Saved entries:

-*-

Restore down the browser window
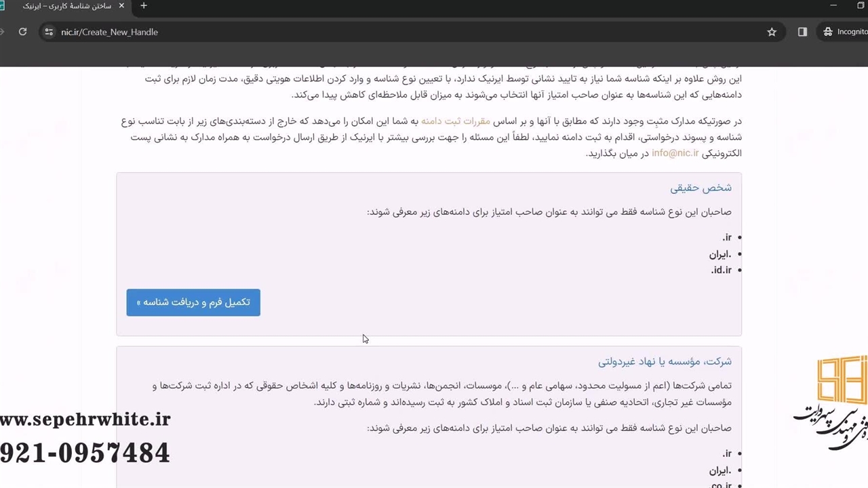Screen dimensions: 868x488 [861, 6]
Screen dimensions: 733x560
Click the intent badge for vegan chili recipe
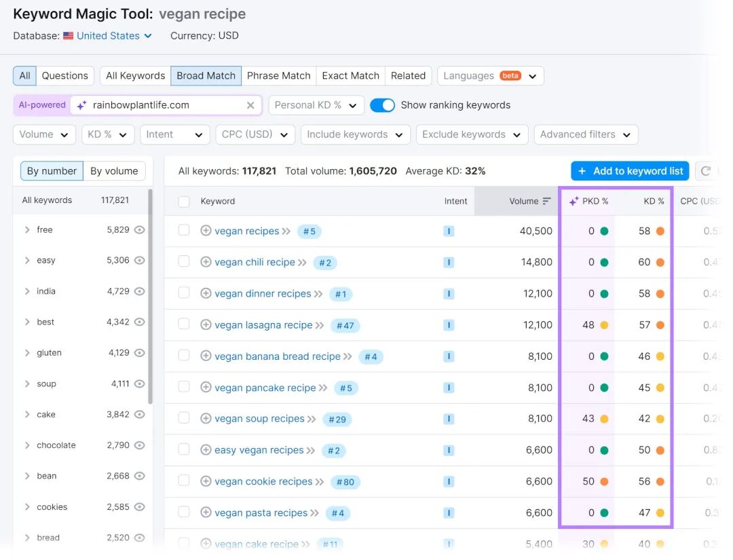coord(449,262)
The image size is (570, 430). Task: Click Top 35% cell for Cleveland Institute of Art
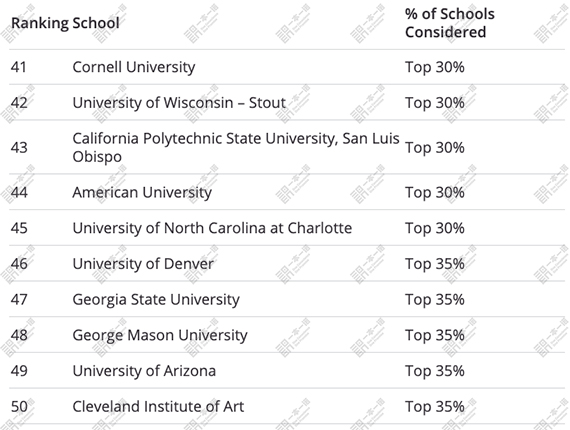[435, 407]
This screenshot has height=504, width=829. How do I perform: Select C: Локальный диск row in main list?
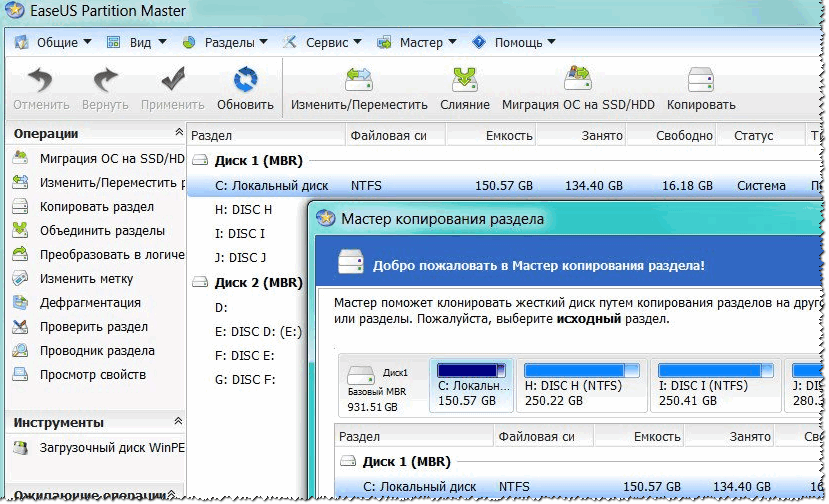pos(271,186)
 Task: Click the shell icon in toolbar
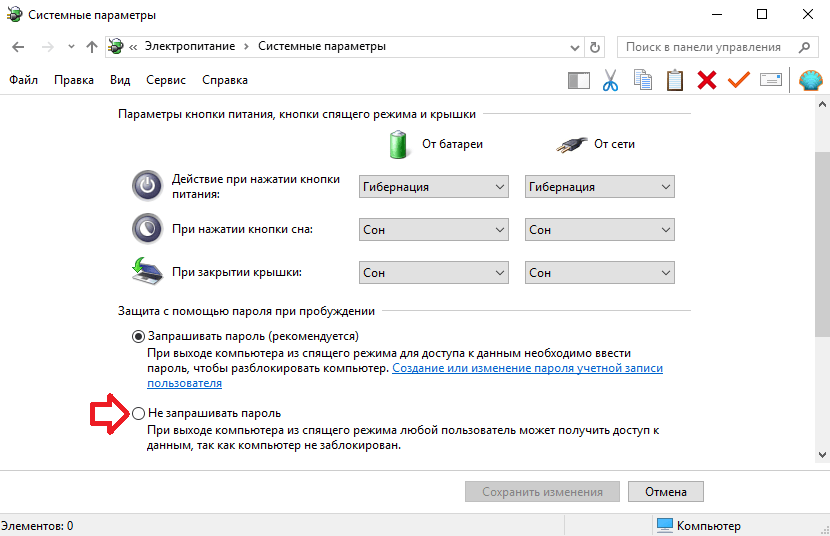[x=810, y=80]
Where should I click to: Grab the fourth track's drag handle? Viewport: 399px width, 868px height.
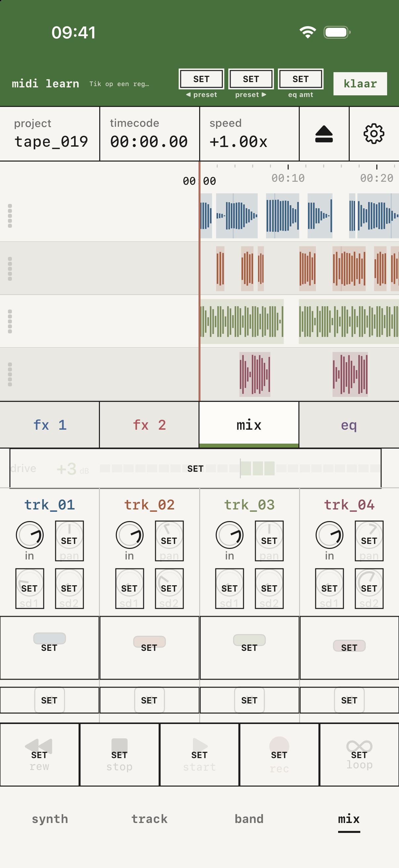point(10,374)
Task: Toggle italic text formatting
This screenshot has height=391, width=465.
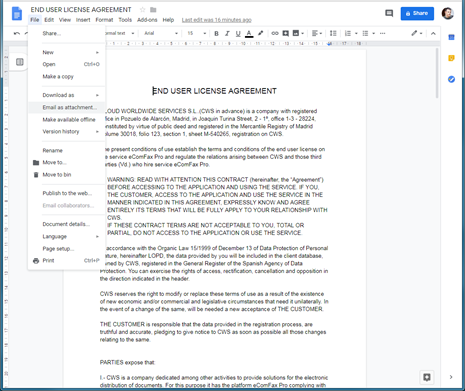Action: click(x=227, y=33)
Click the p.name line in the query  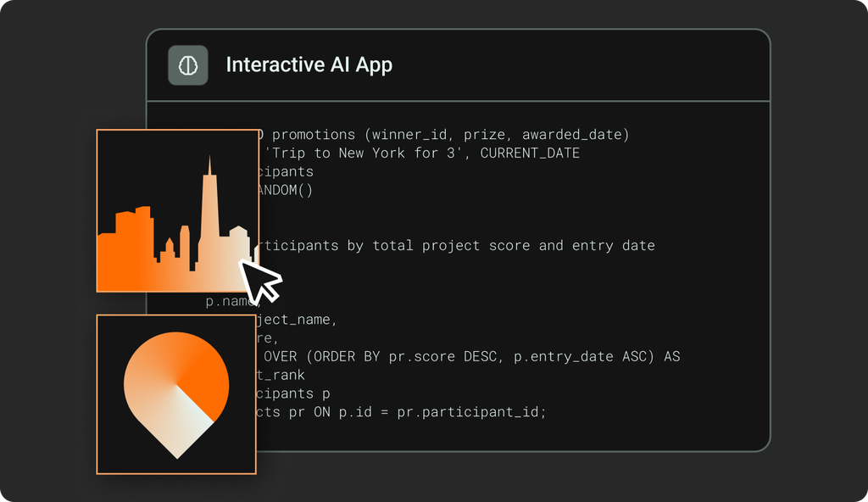pos(232,301)
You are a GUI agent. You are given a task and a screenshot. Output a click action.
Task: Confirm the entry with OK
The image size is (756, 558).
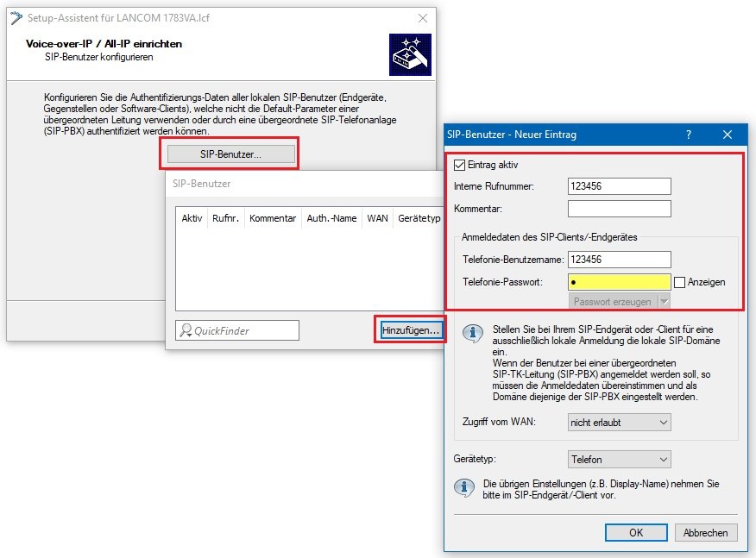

-*-

All pictures must be left out. Reproduce exactly the lines from the one containing "Task: Confirm the entry with OK" to the final line of the entries.

Task: Confirm the entry with OK
The image size is (756, 558).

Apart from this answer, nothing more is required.